The growing number of companies offering virtual reality and augmented reality products has caught the attention of Wall Street, where investors are eager to get in on what may the “next big thing.”
But there may a long wait for a big payoff. Only about 10 million people will have gear for VR, which immerses users in a computer-simulated environment, by the end of 2017, Goldman Sachs analyst Heather Bellini wrote this week.
AR, which imposes computer graphics onto a user’s view of the real world, will likely grow only in professional niche markets, with a few hundred thousand users by next year, Bellini wrote.
“Cost was cited as still being prohibitive, with one speaker comparing today’s (head-mounted displays) to the first ‘brick’ mobile phone,” Bellini wrote after convening a day-long meeting of leading companies in the sector and Wall Street investors.

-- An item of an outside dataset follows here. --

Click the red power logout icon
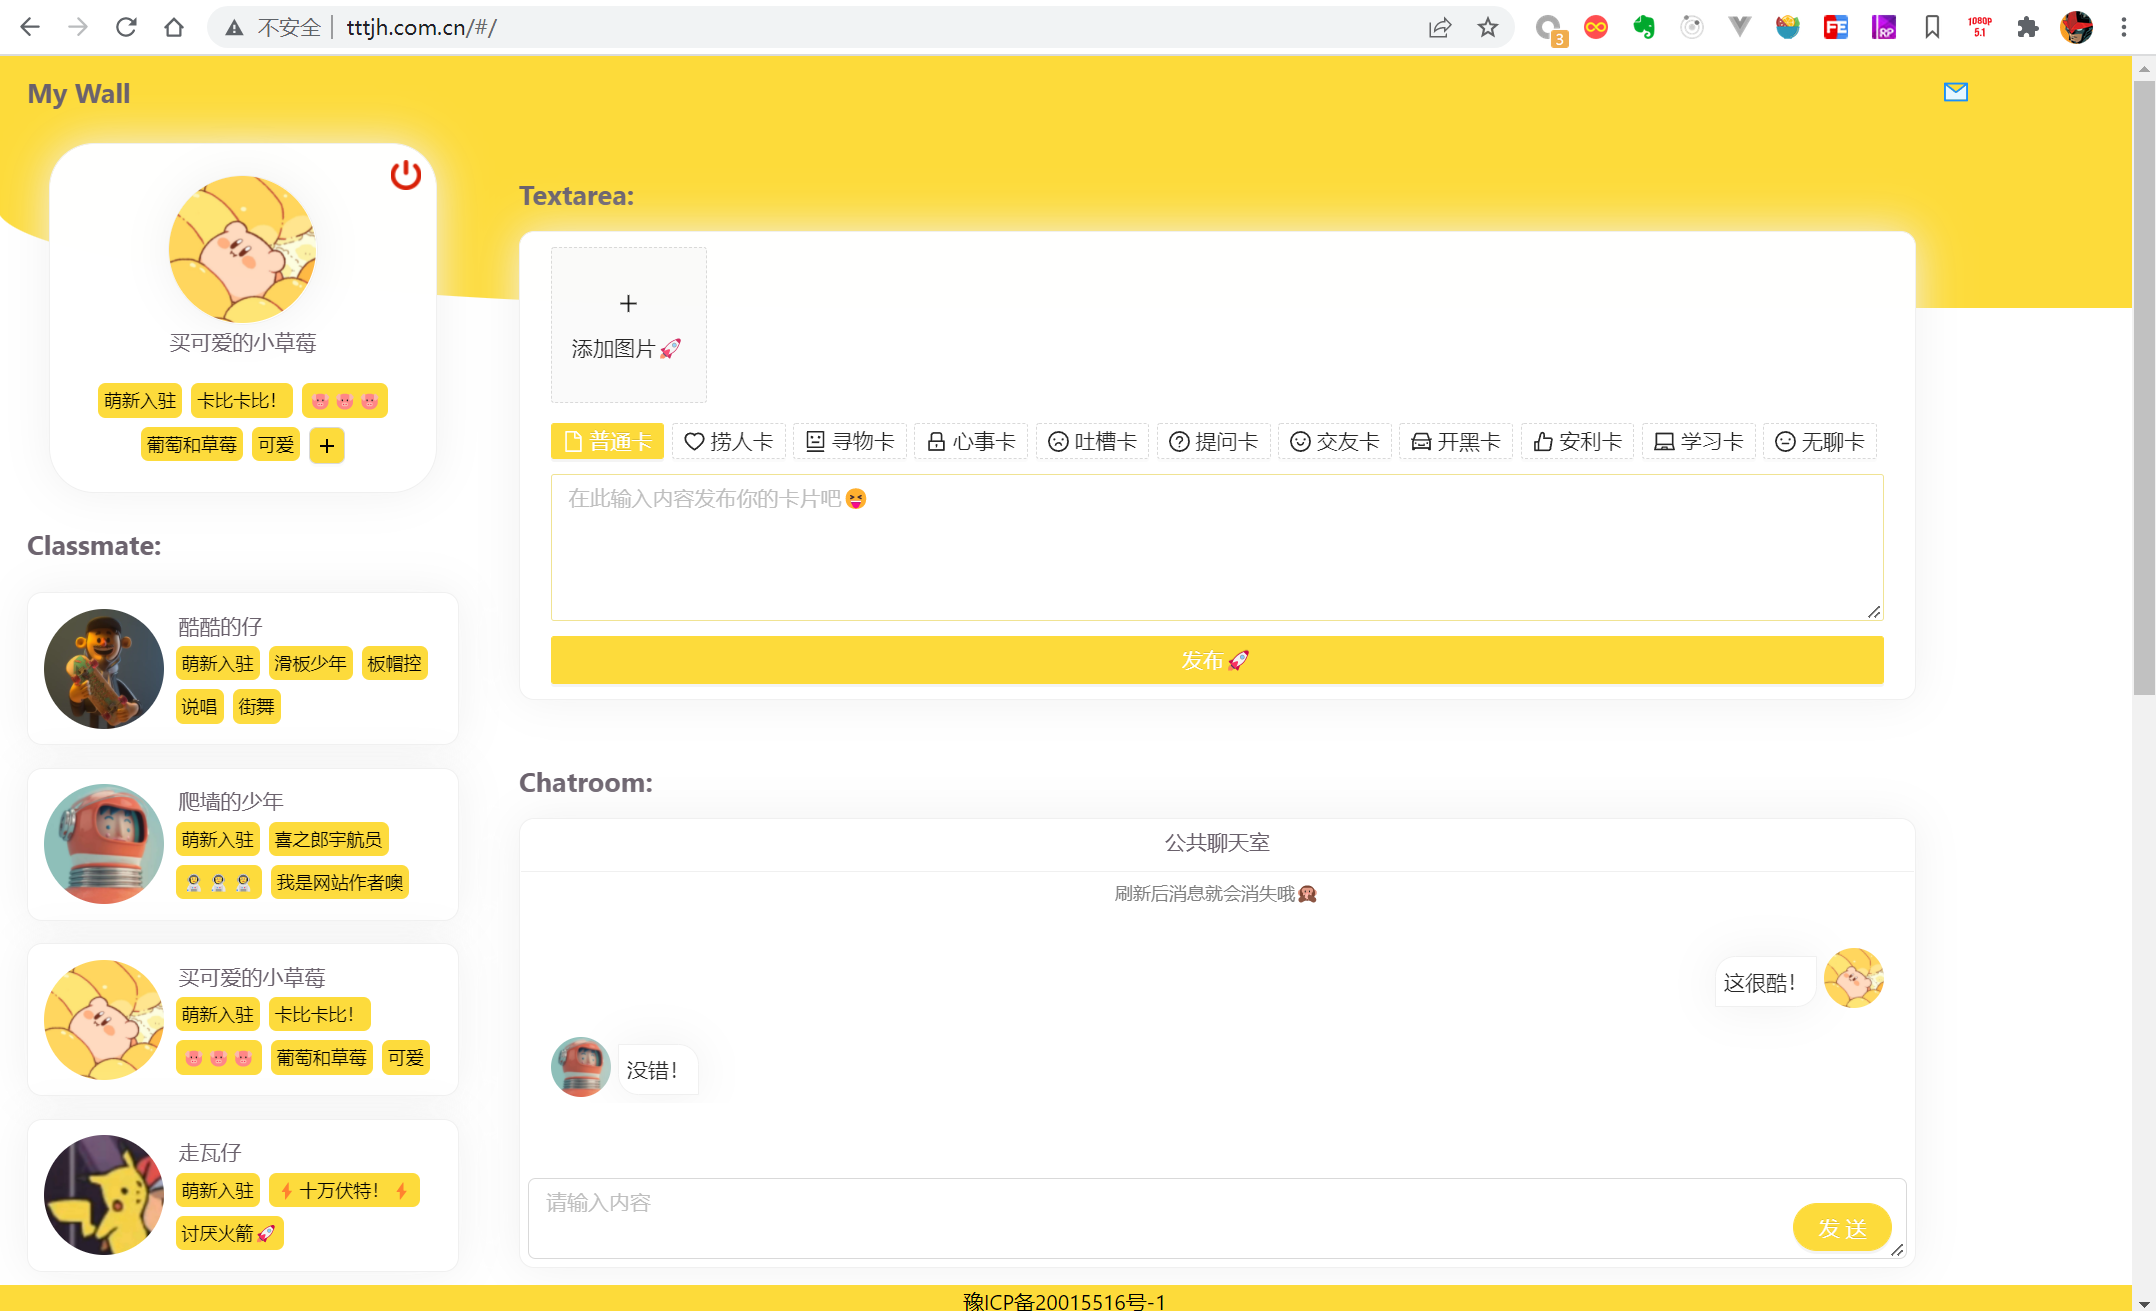Image resolution: width=2156 pixels, height=1311 pixels. click(x=405, y=175)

Hype around VR has yet to reach investors in a significant way. At Facebook (fb), one of the biggest players as the owner of Oculus, virtual reality is a tiny component of the company’s current revenue. Oculus wasn’t mentioned by Bellini and most of the companies that spoke at Goldman’s gathering are not public yet. They included smart glasses developer Atheer, Augmedix, a maker of medical AR software, and DAQRI, which makes a smart helmet for use in the oil and gas industry.
That could all change in a few years as the market grows and some of the companies go public. But it may be a long wait.
Get Data Sheet, Fortune’s technology newsletter.
John Riccitiello, CEO of leading video game software maker Unity, also spoke at Goldman’s meeting, saying that a lack of content for virtual reality users was holding back the market. Though some have predicted that 10 million VR units will be sold this year in the holiday season around Christmas, Riccitiello said 2017 was more likely to reach that level of sales, Bellini wrote.
The market won’t reach a “mass consumption” level of 40 million to 50 million units sold until at least 2020, Riccitiello said.